Los isleños empujaron el pesquero hasta que no tocó fondo y se despidieron de nuevo moviendo las manos.

—No sabía que el Buitre hubiera matado a tu padre —dijo Inés.

—Yo tampoco —añadí.

—Eso es porque no os lo había dicho.

Tras guiñarnos un ojo, se quitó el cinturón, desmontó la hebilla, metió el dedo en la oquedad que creaba el rollo de cuero y extrajo un manuscrito.

—Aquí está el auténtico mapa.

Sacó una brújula y una especie de cruz de tres brazos con la que miró al sol y al horizonte. Consultó varias veces el escrito y, tras marcar el rumbo, me ordenó sujetar el timón.

Ya al mando de la nave les observé, acurrucados y agotados: hacían buena pareja.



El Buitre mandó llamar a su contramaestre.

—¡Infórmame!

—Todo va según lo predijisteis, señor: un barco pesquero ha zarpado.

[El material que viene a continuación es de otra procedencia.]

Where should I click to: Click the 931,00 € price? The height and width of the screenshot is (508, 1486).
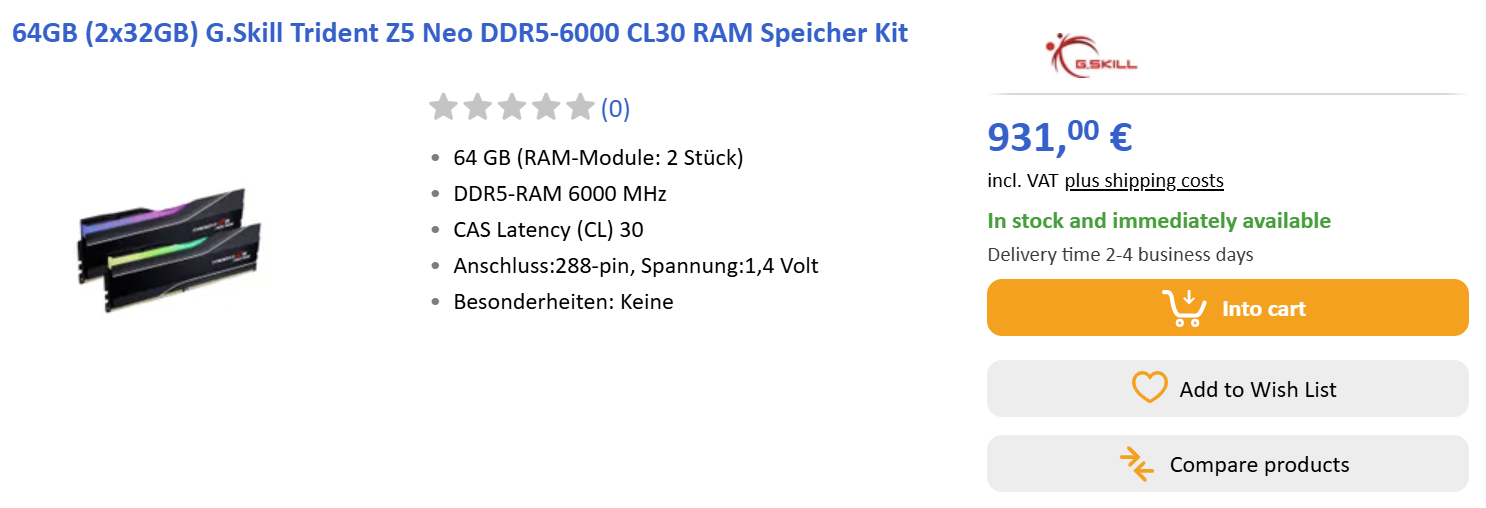click(1059, 137)
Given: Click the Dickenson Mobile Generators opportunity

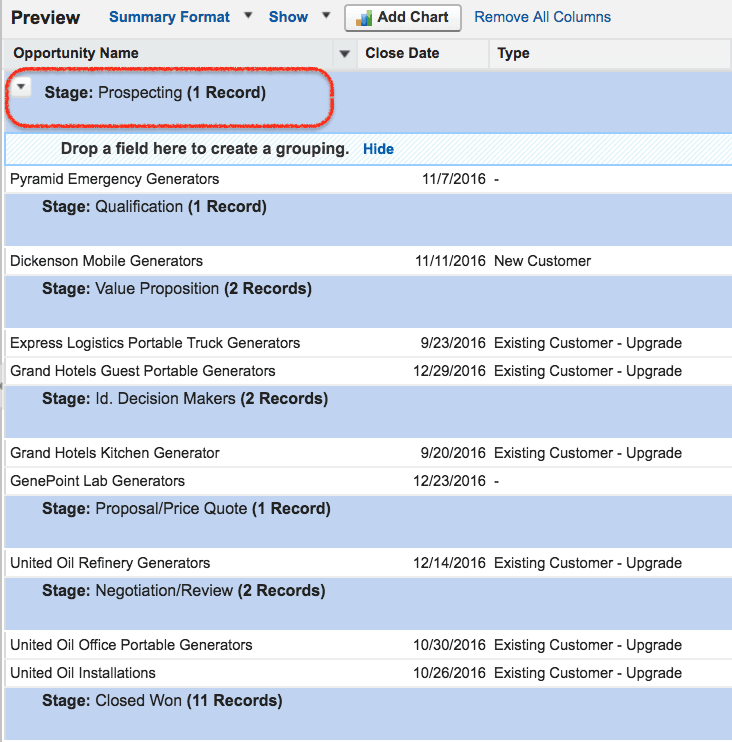Looking at the screenshot, I should [106, 261].
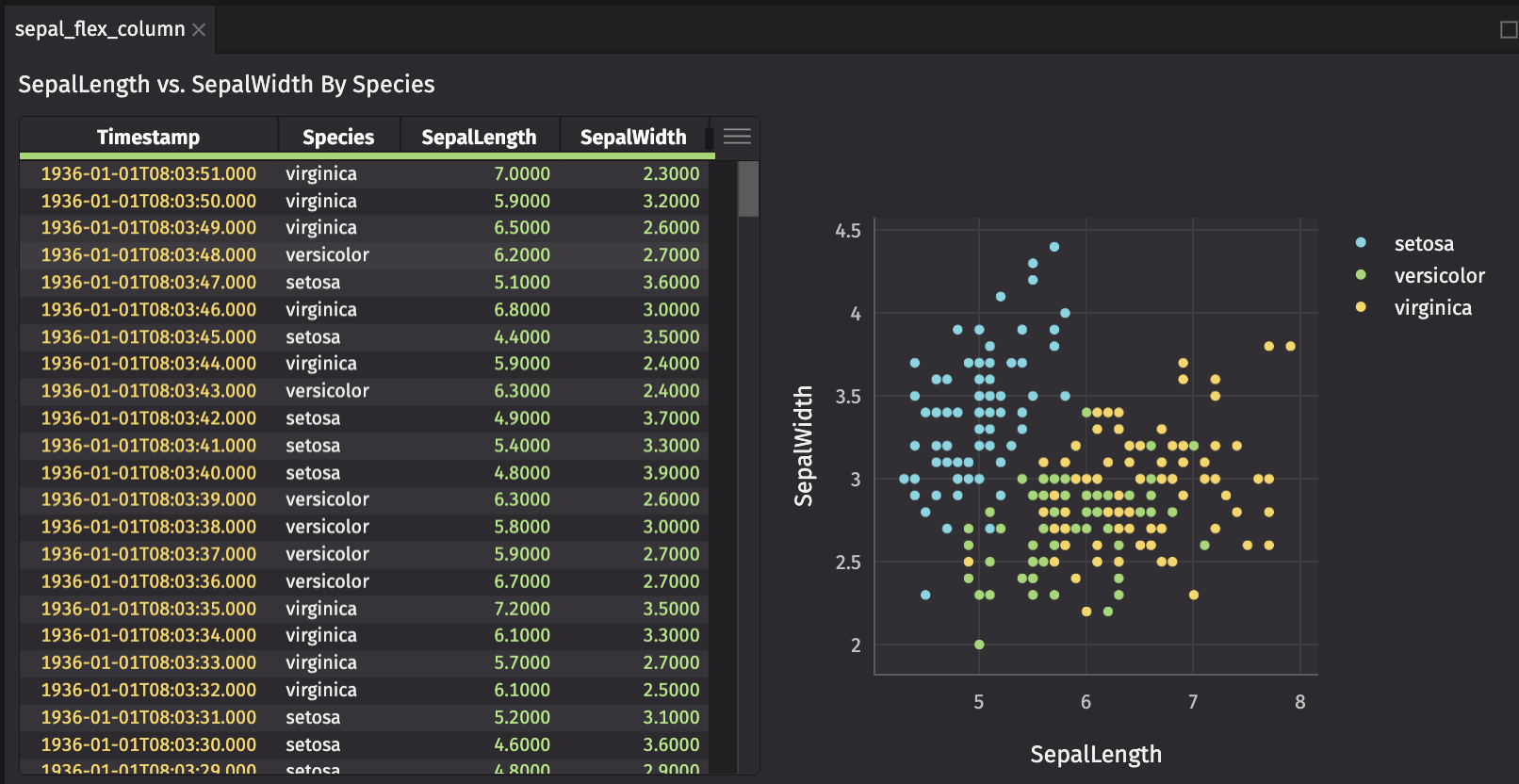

—¡Bien! Este Demonio ha pensado que es el único que conoce el lenguaje criollo. Todo el mundo sabía que el Amanecer repostaba en esta asquerosa isla, dicen que está plagada de caníbales.

—Pero, ¿por qué os arriesgáis a dejarles marchar, señor?

—Nunca nos habría revelado la ubicación del Alma de Sevilla. Nos habría mareado con pistas falsas. Sólo siguiéndole, podremos localizar el oro.

—¿Y por qué dejasteis ir también a la chica?

—No habría partido sin ella, es un majadero —el Buitre observaba la espada de Mar mientras hablaba.

—Tenéis razón, señor.

—¡Claro que la tengo! Con ese barcucho no podrán dejarnos atrás. ¡Apagad todas las luces! Intentaremos seguirlos sin que nos vean. ¡Ah! Y que hoy no beba la tripulación ni se toque música —Después se acercó hasta el artista y tendiéndole el catalejo, señaló al pesquero con el dedo—. Deseo con todas mis fuerzas seguir el rumbo de ese maldito barco, más te vale que no lo perdamos. Si nos burlan, no sólo te mataré, sino que te juro por todos los diablos que buscaré a tu mujer y tus hijas para hacerme un chaleco con sus pellejos.

Miguel, el artista, asintió con la cabeza.